At the center of the hall, a new bronze sculpture of Theodore Roosevelt, depicted as he looked during a famous 1903 camping trip to Yosemite with naturalist John Muir, invites visitors to sit next to TR and contemplate his pioneering role in conservation and the vital importance of protecting nature today. Near the sculpture, a new bronze medallion embedded in the floor depicts American bison grazing in Theodore Roosevelt National Park in the North Dakota Badlands with the inscription, “There can be no greater issue than that of conservation in this country,” an excerpt from Roosevelt’s Confession of Faith speech delivered at the Progressive National Convention in Chicago on August 6, 1912. 

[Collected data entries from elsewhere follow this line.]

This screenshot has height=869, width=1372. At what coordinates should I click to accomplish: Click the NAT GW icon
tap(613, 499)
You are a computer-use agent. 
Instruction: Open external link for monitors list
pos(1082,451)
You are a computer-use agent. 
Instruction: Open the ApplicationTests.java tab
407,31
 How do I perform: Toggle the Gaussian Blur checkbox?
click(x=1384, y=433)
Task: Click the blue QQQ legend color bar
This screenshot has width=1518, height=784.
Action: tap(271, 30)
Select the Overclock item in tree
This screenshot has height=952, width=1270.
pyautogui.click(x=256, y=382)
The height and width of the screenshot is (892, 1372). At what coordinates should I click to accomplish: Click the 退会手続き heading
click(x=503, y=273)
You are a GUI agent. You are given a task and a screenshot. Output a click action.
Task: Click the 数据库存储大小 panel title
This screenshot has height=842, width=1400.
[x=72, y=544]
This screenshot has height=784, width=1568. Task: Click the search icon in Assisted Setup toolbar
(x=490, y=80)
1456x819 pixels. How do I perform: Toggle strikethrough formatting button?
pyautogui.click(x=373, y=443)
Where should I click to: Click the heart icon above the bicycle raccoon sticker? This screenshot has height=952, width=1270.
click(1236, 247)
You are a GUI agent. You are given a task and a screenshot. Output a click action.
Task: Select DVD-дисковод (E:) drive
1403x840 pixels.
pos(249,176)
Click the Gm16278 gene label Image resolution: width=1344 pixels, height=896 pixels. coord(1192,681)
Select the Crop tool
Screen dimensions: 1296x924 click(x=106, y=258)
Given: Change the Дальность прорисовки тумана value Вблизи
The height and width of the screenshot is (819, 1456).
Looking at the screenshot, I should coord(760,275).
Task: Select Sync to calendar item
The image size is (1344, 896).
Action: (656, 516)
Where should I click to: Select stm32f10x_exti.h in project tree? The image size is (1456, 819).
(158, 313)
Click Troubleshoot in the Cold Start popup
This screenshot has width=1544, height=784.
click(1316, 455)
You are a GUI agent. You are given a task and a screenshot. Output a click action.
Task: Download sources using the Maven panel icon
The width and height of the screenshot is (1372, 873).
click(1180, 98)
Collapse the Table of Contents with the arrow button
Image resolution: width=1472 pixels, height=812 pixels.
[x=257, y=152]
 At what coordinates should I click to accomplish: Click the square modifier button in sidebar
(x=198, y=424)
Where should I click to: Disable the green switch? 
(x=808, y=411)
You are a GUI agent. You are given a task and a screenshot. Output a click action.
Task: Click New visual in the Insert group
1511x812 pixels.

The hall’s four exhibition areas feature never-before-displayed artifacts from the Museum’s collections and examine Roosevelt as the Young Naturalist with an early passion for nature; the Firsthand Observer whose experience as a rancher in the North Dakota Badlands impressed him with the threat of extinction to animals such as the American bison; the Conservation President who took unprecedented action and placed some 230 million acres under federal protection; and the Lifelong Explorer whose post-presidency expeditions took him to an arduous exploration of Brazil’s River of Doubt in 1914. 

The hall features footage from award-winning filmmaker Ken Burns’ The National Parks: America’s Best Idea as well as a touch-screen timeline that highlights important milestones in Roosevelt’s life and features photo galleries, archival footage, and video interviews with Roosevelt biographers, Museum scientists, and other experts as well as a calendar of related Museum programs.